Holy show: Pope Francis draws crowd as he shops for glasses

Optics are good after pontiff has glasses fixed in Rome city centre

Tourists and shoppers in Rome’s central Via del Babuino, just off Piazza del Popolo, got a surprise yesterday when the Pope stepped out of a Ford Focus and into an optician’s shop. Video: Videllaneous


Tourists and shoppers in Rome’s central Via del Babuino, just off Piazza del Popolo, got a surprise on Friday evening when a man dressed as the pope stepped out of a Ford Focus in front of an optician’s shop. He looked like Pope Francis, he moved like Pope Francis; indeed he was Pope Francis.

In yet another of those gestures of “normality” which so distinguish his pontificate, the pope had driven the short distance from the Vatican across the Tiber to Via del Babuino to have his glasses fixed.

Rather than send out a messenger or summon an optician to his residence in the Domus Santa Maria, Pope Francis opted to just present himself in the shop, like any other client.

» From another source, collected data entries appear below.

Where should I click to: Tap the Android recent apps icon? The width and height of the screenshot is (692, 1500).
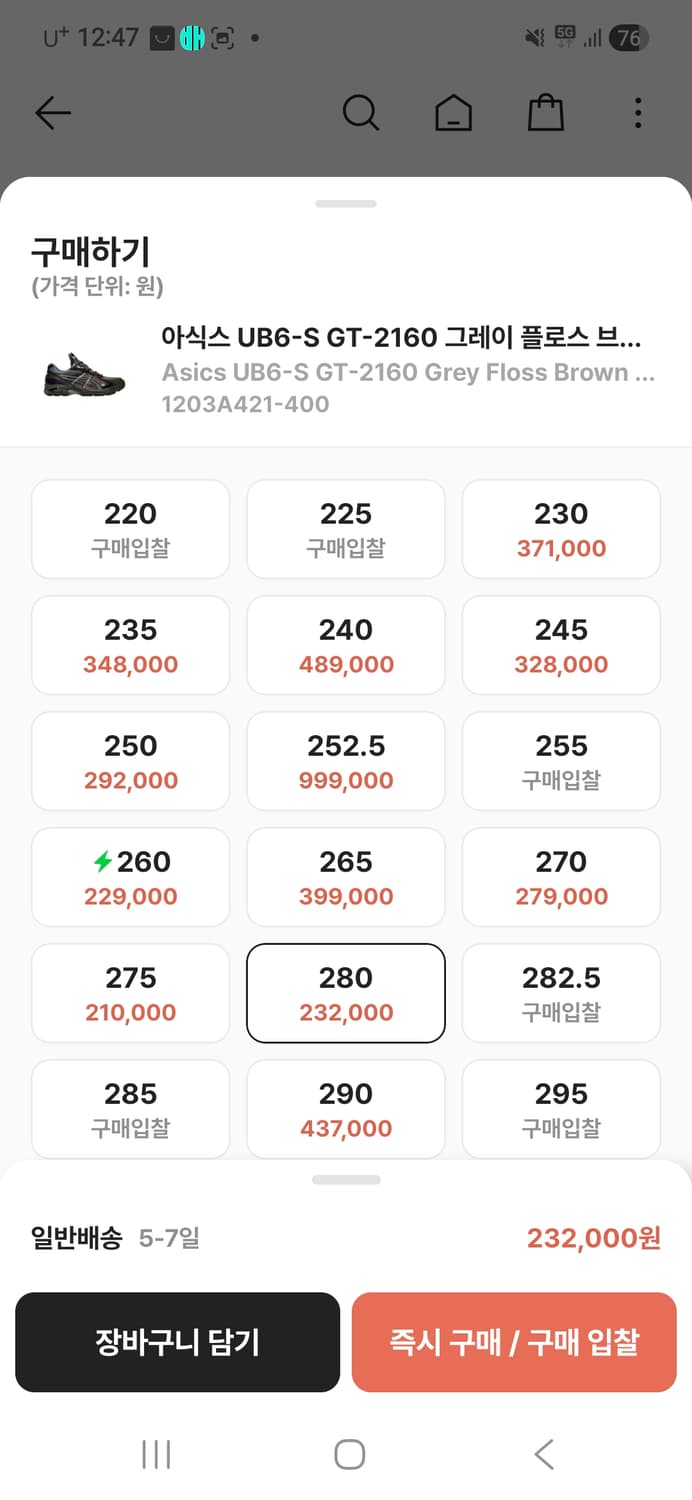tap(156, 1454)
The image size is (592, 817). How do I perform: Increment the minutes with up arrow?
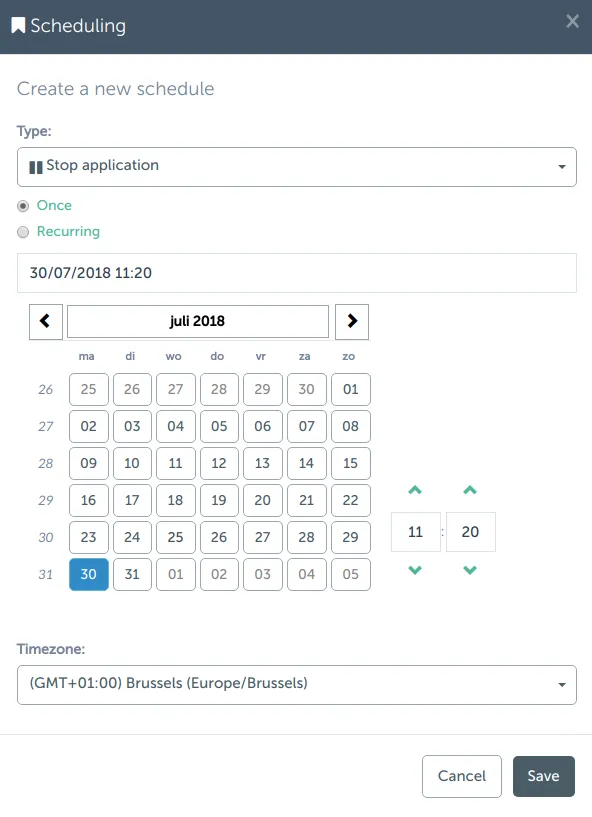(x=470, y=490)
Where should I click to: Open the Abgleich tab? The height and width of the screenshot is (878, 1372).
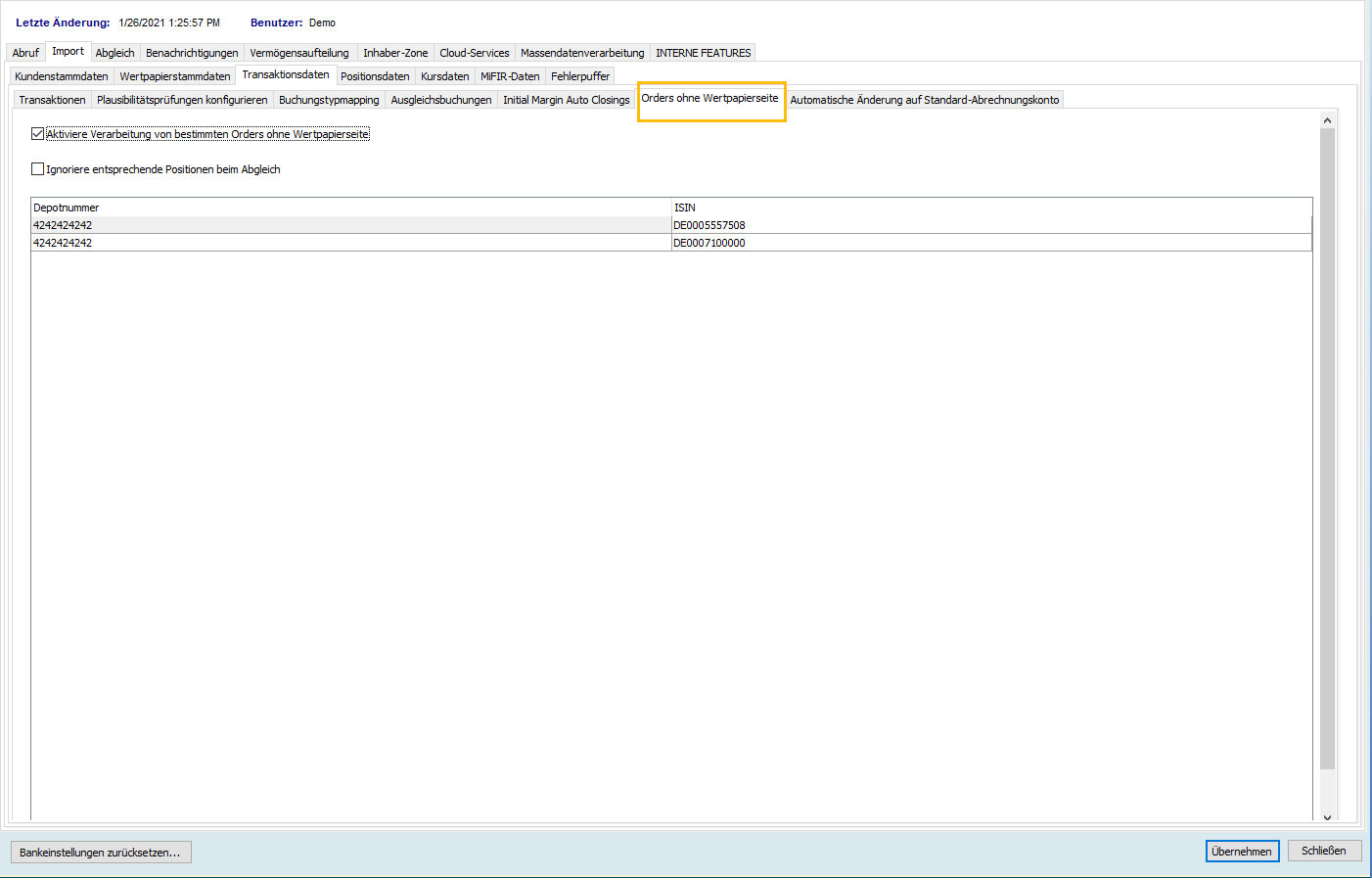(114, 53)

Except, of course, that the pope is never just “any other client”.


The papal Master of Ceremonies, Argentine Monsignor Guillermo Karcher, told Il Fatto Quotidiano that this was just one expression of the “normality of a man who considers himself like everybody else”.

“The whole thing passed off without problems . . . people greeted the pope warmly and with a lot of enthusiasm . . . and before he got back into his car to return to the Domus Santa Marta, he stopped to say hello and to bless all those who were waiting in the street.”

Pope Francis, who has problems of both long-sightedness and short-sightedness, spent some time with Mr Spiezia. Previously, he had fixed the frame of his glasses for the princely sum of €5 so Francis insisted that, rather than buy a new pair of glasses, he would have new lenses mounted on the existing frame.

When the fitting was over, the pope pulled out some money and paid his bill, in the same way that, on the day after his election as pope, he had returned to the Vatican’s Casa Del Clero residence to pay his pre-Conclave bill.

As Archbishop of Buenos Aires, Francis often moved around in a normal, unobtrusive way using the city’s metro system to make his rounds. As pope, he clearly does not have the same freedom of movement and to some extent, his liberal use of the telephone is now his way of walking the streets.

The phone, however, cannot compensate for everything. In an interview with Argentine daily, La Voz Del Pueblo, last May, he confessed: “To go out walking the streets. That is what I miss most, the peacefulness of walking the streets or maybe going to a pizzeria to eat a good pizza . . . The city fascinates me. In my soul, I am a citizen.”